== Data for review ==

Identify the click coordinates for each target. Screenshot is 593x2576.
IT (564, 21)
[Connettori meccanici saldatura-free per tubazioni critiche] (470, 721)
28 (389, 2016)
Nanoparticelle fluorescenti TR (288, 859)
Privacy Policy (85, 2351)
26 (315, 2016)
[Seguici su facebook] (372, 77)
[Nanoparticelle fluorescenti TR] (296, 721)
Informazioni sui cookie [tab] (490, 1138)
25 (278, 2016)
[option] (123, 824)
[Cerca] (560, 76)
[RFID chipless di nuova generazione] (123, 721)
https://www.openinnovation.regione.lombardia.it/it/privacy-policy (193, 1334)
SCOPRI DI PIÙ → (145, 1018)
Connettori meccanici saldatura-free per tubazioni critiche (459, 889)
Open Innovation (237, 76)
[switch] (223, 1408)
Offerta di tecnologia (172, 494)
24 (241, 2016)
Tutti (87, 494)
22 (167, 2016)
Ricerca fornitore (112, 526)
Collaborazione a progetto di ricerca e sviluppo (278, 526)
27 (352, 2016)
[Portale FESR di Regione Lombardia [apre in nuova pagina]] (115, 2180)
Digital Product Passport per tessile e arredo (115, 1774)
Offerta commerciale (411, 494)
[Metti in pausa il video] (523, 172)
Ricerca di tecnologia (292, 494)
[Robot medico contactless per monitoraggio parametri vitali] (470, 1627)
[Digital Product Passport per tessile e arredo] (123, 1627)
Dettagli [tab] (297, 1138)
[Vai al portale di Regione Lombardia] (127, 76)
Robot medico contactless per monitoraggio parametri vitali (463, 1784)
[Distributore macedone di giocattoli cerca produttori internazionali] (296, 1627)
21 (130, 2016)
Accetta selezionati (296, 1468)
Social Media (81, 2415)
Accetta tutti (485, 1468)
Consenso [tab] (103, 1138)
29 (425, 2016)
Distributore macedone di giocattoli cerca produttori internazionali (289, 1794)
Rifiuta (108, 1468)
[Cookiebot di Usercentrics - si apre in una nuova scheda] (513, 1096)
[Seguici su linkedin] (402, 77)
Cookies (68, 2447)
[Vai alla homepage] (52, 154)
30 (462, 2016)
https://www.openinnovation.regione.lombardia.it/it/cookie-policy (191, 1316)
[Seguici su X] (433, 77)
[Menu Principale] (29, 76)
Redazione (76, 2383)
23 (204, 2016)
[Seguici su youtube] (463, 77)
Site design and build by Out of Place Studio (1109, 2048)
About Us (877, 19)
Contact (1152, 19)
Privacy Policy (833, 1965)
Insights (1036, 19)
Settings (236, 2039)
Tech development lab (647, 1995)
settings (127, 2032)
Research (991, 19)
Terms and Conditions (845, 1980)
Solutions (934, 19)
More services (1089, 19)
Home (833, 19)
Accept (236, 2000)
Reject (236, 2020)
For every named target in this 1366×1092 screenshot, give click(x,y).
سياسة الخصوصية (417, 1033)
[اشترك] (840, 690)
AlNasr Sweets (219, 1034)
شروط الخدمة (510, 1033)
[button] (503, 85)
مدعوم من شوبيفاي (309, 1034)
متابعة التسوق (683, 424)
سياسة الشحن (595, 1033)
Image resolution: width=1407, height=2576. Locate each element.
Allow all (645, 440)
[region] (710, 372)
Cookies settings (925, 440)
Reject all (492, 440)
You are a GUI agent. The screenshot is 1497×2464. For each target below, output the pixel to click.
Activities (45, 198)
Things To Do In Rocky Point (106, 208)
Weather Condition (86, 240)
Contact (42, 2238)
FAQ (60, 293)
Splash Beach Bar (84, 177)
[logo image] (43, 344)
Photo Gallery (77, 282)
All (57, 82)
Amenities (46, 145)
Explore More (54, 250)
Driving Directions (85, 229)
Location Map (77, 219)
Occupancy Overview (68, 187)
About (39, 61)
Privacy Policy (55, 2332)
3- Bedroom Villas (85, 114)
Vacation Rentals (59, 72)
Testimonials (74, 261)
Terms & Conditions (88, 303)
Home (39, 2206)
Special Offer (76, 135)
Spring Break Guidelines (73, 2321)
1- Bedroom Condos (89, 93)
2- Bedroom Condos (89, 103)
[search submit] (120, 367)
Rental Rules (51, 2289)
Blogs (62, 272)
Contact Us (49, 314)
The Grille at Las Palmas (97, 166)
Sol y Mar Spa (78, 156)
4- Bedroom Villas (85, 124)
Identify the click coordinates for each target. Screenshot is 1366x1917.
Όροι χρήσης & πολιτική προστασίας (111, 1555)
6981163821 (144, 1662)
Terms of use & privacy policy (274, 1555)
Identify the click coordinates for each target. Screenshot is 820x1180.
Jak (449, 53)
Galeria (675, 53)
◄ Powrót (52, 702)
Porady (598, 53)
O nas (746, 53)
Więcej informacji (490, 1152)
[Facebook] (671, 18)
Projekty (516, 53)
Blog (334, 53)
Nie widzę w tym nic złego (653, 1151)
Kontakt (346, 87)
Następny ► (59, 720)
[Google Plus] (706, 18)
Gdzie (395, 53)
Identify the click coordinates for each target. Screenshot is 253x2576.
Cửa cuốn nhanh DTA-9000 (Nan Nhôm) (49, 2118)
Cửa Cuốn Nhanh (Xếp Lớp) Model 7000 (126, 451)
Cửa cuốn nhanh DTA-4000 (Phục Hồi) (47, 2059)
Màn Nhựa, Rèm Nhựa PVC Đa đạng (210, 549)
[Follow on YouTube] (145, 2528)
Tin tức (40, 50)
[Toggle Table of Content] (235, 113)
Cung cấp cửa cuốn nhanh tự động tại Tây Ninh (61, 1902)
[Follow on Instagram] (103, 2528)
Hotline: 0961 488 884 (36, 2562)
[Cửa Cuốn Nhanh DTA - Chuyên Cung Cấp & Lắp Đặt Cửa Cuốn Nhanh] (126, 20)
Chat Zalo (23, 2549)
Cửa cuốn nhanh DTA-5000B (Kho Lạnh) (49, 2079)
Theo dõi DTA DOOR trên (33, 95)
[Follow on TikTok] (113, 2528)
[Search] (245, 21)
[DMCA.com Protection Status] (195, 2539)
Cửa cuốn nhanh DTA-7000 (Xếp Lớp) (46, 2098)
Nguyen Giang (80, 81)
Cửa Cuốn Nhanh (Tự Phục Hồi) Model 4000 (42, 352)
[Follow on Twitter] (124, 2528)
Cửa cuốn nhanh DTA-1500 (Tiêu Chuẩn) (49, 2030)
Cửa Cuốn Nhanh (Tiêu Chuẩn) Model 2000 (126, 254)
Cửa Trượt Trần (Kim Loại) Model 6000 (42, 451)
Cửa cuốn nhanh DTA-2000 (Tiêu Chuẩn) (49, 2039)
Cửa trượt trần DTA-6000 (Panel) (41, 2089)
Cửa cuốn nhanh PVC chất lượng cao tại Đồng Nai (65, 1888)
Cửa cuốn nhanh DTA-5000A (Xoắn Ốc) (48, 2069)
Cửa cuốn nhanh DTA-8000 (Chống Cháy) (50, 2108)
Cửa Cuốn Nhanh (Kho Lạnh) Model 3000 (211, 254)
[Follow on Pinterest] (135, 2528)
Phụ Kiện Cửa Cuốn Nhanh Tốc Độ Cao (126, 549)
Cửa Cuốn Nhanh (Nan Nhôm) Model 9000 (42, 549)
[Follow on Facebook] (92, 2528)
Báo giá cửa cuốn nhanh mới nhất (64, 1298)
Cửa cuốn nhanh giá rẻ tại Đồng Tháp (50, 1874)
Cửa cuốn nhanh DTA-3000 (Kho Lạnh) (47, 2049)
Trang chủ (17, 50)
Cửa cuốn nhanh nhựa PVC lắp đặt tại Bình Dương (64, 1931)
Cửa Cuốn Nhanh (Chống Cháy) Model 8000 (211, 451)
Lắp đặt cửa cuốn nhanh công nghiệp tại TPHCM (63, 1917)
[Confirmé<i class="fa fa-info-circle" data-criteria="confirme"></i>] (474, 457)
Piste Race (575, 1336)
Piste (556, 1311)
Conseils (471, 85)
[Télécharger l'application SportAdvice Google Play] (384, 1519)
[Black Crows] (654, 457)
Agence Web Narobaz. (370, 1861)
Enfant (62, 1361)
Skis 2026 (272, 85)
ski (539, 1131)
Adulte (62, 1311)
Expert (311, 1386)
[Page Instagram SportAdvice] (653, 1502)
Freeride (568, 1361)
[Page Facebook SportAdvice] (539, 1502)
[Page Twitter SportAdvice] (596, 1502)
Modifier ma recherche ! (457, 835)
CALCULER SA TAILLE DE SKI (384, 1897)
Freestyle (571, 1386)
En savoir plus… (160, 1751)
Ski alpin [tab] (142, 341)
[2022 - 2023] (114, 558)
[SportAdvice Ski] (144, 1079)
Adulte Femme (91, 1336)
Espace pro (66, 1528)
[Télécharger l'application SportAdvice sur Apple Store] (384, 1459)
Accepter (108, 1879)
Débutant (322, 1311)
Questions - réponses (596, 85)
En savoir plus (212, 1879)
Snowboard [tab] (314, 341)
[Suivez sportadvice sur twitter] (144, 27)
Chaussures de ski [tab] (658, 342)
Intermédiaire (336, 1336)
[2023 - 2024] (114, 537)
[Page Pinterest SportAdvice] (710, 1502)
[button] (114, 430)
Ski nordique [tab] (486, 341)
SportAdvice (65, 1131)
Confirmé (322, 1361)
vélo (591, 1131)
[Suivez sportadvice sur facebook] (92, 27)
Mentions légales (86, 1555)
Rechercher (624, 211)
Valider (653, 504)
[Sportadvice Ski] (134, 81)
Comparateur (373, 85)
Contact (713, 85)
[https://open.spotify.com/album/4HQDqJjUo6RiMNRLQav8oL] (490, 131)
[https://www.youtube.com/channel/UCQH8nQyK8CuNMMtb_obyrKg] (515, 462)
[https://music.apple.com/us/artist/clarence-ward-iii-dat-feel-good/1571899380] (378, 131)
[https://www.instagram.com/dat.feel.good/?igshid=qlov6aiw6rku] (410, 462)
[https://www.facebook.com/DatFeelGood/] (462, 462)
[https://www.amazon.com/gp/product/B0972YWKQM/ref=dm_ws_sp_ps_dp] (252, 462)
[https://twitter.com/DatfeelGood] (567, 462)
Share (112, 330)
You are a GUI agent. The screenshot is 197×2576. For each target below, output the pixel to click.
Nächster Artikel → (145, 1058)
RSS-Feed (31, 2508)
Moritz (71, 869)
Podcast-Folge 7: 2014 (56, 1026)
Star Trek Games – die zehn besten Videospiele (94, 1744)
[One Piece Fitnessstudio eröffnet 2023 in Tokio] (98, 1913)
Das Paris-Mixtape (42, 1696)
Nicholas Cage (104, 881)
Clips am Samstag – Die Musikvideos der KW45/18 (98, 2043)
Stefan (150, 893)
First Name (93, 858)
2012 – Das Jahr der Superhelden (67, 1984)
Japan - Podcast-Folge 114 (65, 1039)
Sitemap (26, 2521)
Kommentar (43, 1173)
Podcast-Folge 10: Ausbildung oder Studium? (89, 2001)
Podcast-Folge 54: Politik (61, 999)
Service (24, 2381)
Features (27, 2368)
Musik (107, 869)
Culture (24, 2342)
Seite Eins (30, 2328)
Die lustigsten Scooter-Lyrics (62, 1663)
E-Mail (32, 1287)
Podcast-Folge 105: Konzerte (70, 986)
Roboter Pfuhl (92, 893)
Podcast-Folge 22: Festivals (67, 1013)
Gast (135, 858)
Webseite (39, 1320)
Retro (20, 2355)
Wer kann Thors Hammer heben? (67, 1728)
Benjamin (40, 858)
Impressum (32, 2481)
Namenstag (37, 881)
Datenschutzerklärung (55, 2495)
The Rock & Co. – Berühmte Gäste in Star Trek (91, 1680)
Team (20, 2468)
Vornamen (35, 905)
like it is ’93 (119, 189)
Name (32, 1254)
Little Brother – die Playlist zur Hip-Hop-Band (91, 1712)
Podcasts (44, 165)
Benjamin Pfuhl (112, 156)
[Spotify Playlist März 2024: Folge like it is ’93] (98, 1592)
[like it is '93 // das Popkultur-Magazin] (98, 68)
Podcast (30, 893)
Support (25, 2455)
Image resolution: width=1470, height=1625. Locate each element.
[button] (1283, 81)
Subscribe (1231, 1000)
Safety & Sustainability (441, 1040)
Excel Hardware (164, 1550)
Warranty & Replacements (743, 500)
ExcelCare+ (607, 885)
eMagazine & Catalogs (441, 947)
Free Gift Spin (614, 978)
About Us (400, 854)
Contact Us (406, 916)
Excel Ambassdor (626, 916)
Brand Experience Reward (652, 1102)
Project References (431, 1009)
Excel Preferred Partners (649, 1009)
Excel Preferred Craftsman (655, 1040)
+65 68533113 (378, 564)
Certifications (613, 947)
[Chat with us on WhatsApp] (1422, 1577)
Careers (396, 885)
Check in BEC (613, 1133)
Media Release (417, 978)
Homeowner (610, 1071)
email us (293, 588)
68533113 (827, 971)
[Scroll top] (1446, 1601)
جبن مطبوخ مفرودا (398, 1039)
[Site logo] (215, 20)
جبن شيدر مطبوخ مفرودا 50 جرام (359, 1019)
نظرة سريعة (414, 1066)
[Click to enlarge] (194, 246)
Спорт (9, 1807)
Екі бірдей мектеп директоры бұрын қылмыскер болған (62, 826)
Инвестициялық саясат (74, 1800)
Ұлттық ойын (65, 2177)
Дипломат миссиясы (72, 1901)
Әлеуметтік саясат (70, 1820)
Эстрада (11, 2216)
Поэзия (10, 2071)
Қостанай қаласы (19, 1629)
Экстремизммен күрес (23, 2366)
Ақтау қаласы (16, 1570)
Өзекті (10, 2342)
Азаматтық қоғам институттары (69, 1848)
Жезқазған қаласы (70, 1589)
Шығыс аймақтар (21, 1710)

===

## Task instructions
Copy the lines of the entries above that mention "openinnovation".

## Reply to the task
https://www.openinnovation.regione.lombardia.it/it/privacy-policy (193, 1334)
https://www.openinnovation.regione.lombardia.it/it/cookie-policy (191, 1316)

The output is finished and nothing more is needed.